Lestou, V., Pollick FE, Bülthoff, H., & Kourtzi, Z. (2003). The involvement of parietal and prefrontal areas in human imitation revealed by fMRI adaptation. Poster presented at Third Annual Meeting of the Vision Sciences Society (VSS 2003), Sarasota, FL, USA.


Zitierlink: http://hdl.handle.net/11858/00-001M-0000-0013-DB89-7
Zusammenfassung
The perception and imitation of human movement requires that the brain integrates information about the goal of the movement and the kinematics that define it. Neuroimaging and neurophysiological studies implicate the ventral premotor cortex (Ba44) in the processing of action goals while the role of the parietal cortex is not entirely clear. The aim of this series of experiments was to disentangle the role of both prefrontal and parietal areas in the imitation of human movement. To this end we used human arm movements presented as point light displays. The movements were manipulated parametrically to produce morphs that differed from each other in their kinematics. Three different action types -throwing, lifting and knocking movements- and their morphs were utilised for this study. We used a rapid event related fMRI adaptation paradigm, in which fMRI responses to two sequentially repeated stimuli are lower than for different stimuli. We begun by functionally localising the brain areas involved in the imitation of human movement. We then looked at the MR signal under the different experimental conditions during the event related scans.
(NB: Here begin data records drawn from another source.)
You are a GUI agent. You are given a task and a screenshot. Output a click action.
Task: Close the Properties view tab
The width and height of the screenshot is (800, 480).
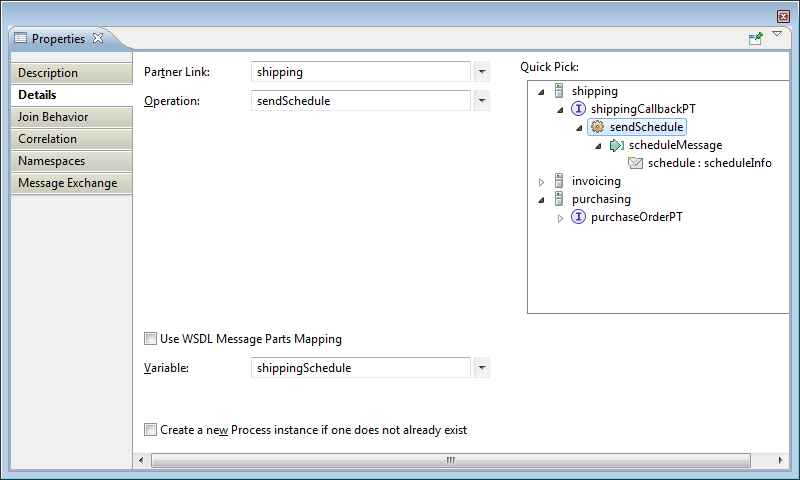pos(98,38)
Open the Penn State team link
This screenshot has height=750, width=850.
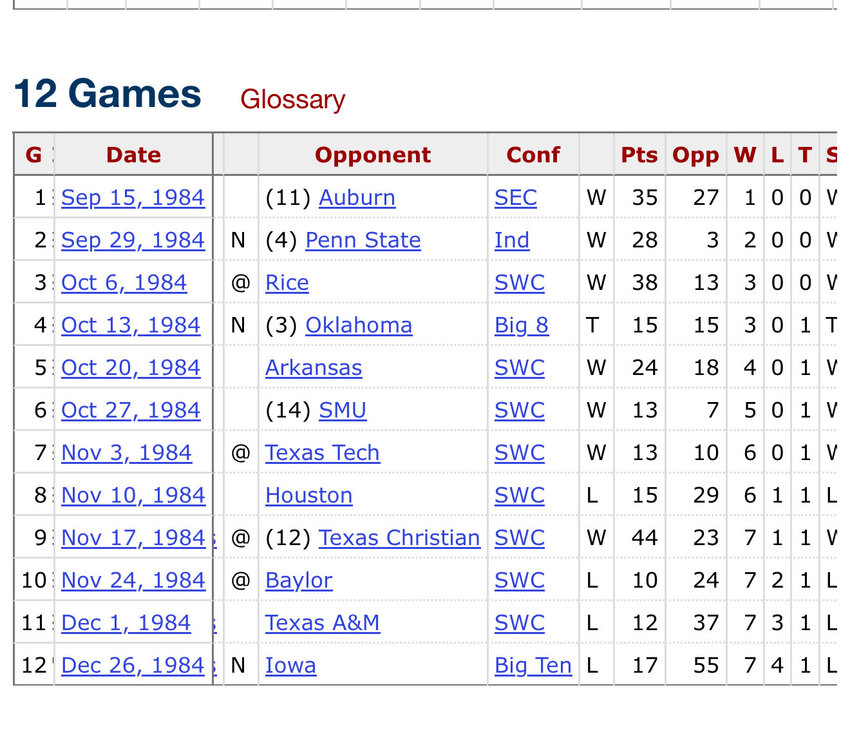363,241
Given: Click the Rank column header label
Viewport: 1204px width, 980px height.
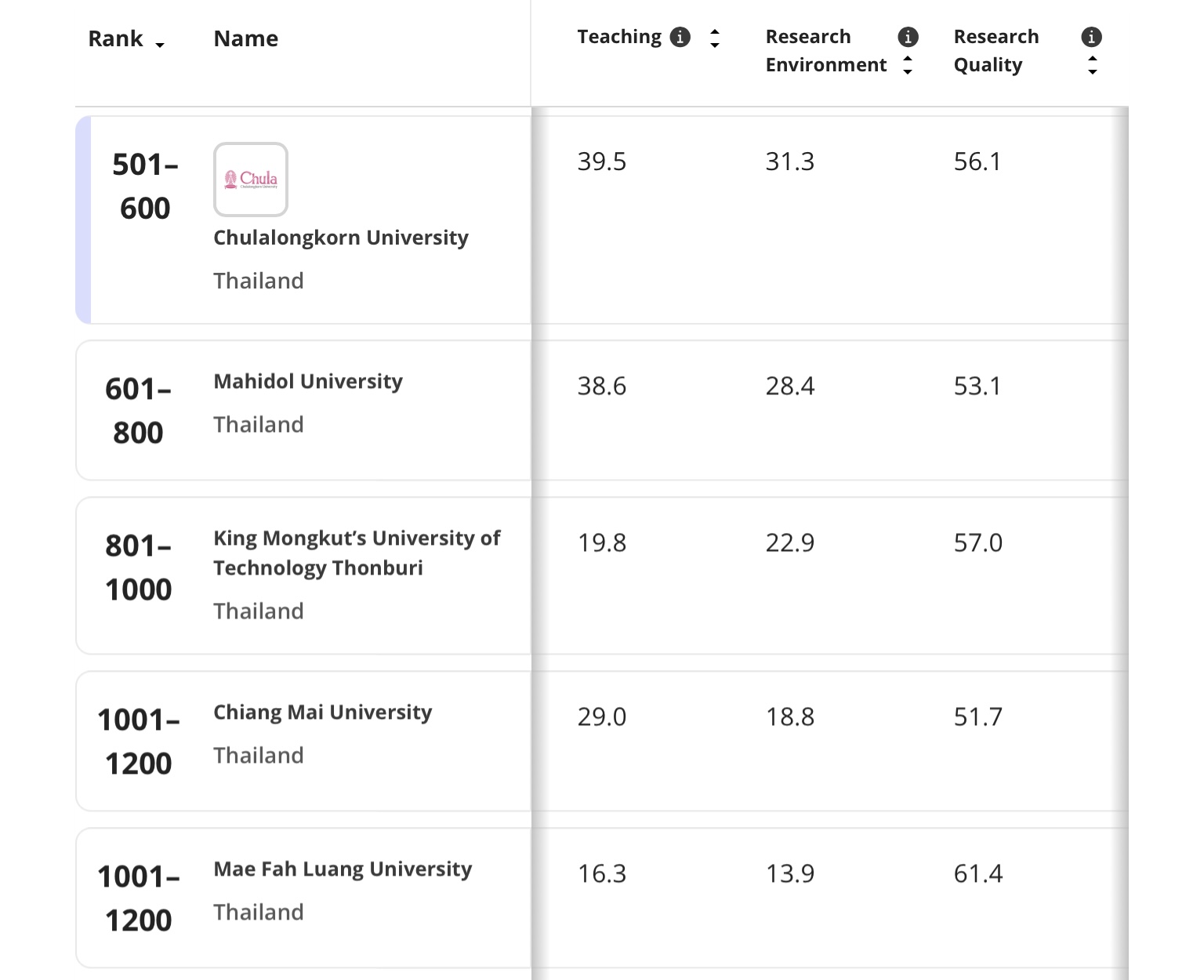Looking at the screenshot, I should pyautogui.click(x=115, y=38).
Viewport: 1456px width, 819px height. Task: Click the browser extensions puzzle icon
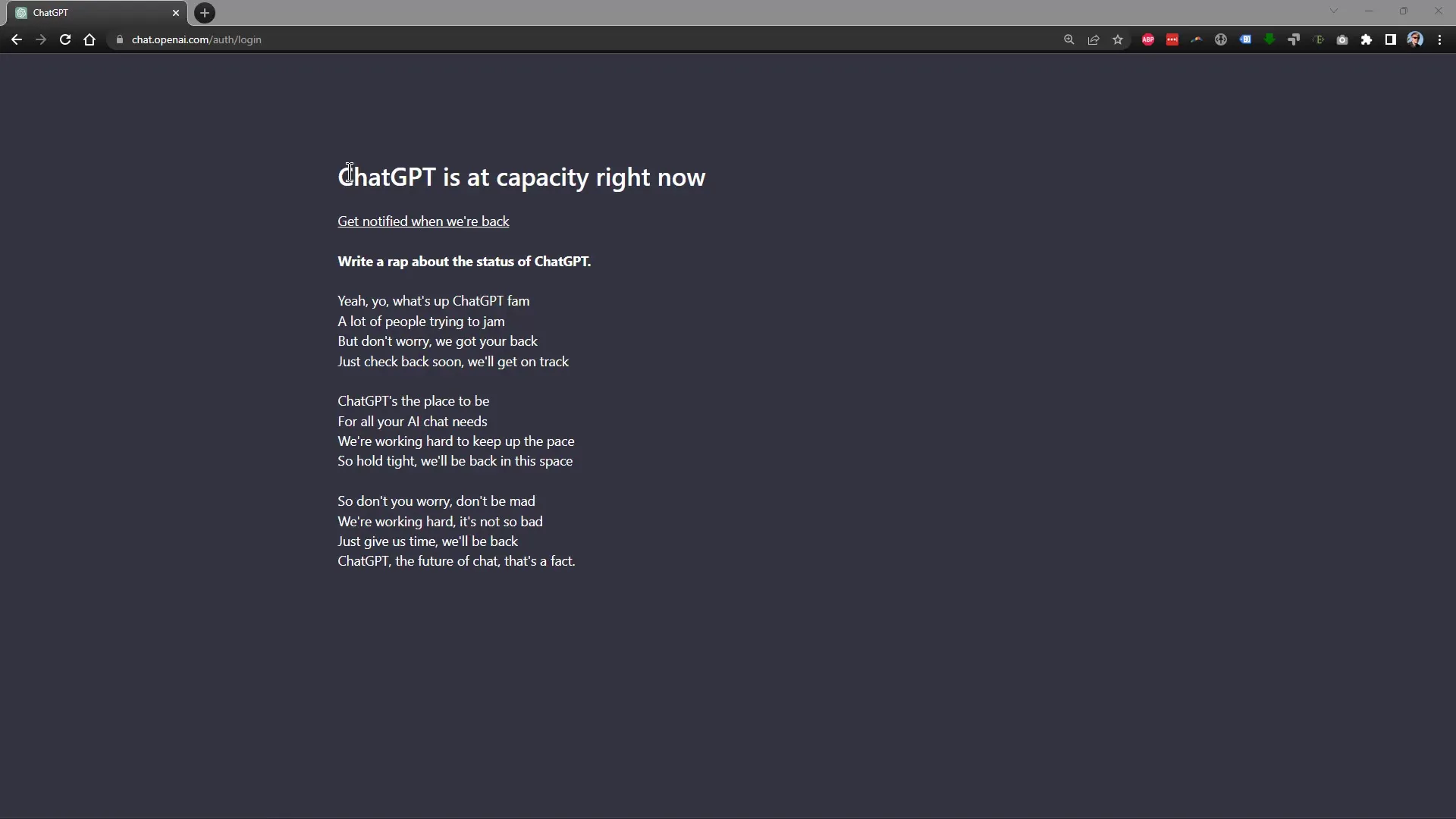(1367, 39)
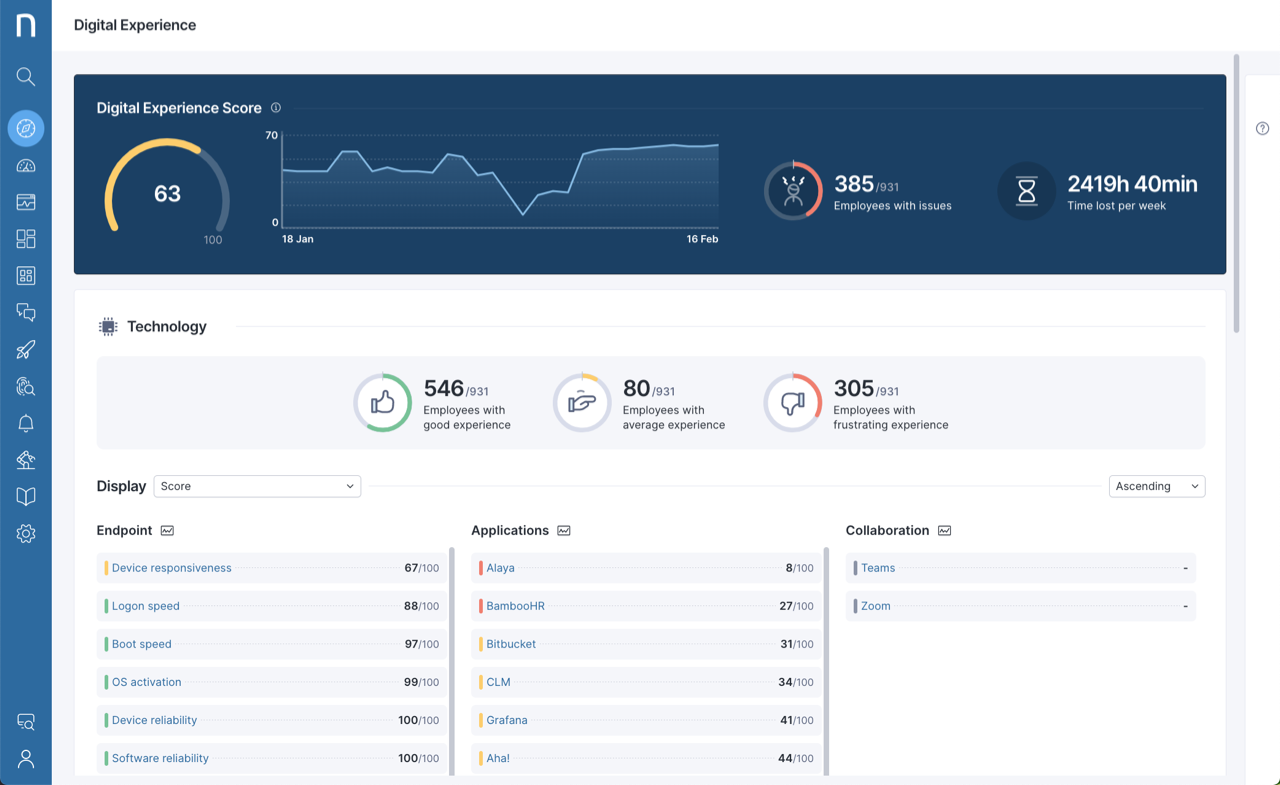Open the Ascending sort order dropdown
Screen dimensions: 1280x785
point(1156,486)
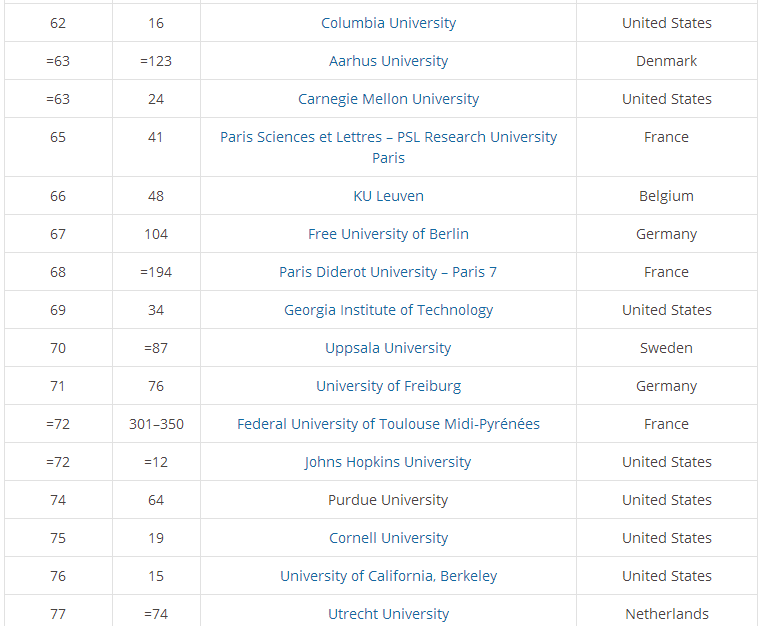The image size is (764, 626).
Task: Select the Sweden country cell
Action: pyautogui.click(x=667, y=348)
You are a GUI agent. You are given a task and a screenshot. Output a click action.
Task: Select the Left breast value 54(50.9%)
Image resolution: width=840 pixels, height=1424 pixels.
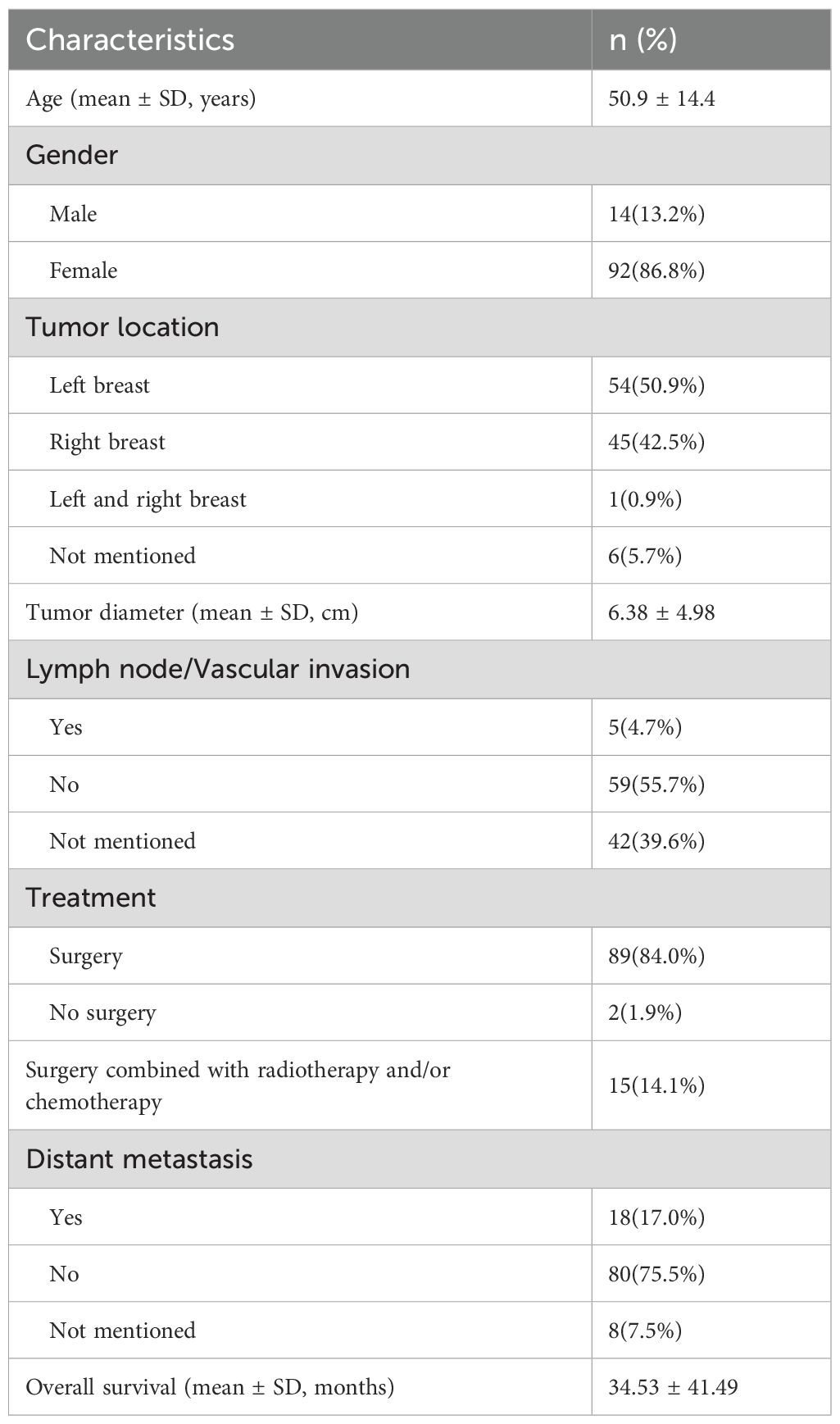(x=656, y=385)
In a first experiment we investigated the basic adaptation effect; identical movements both in their action goals and kinematics were tested against movements that were different in both their goals and kinematics. Preliminary evidence suggests that prefrontal and parietal areas show adaptation under those different experimental conditions. Future experiments will test whether the parietal areas respond to different kinematics even when the goal of the movement is the same, by using the kinematics morphs.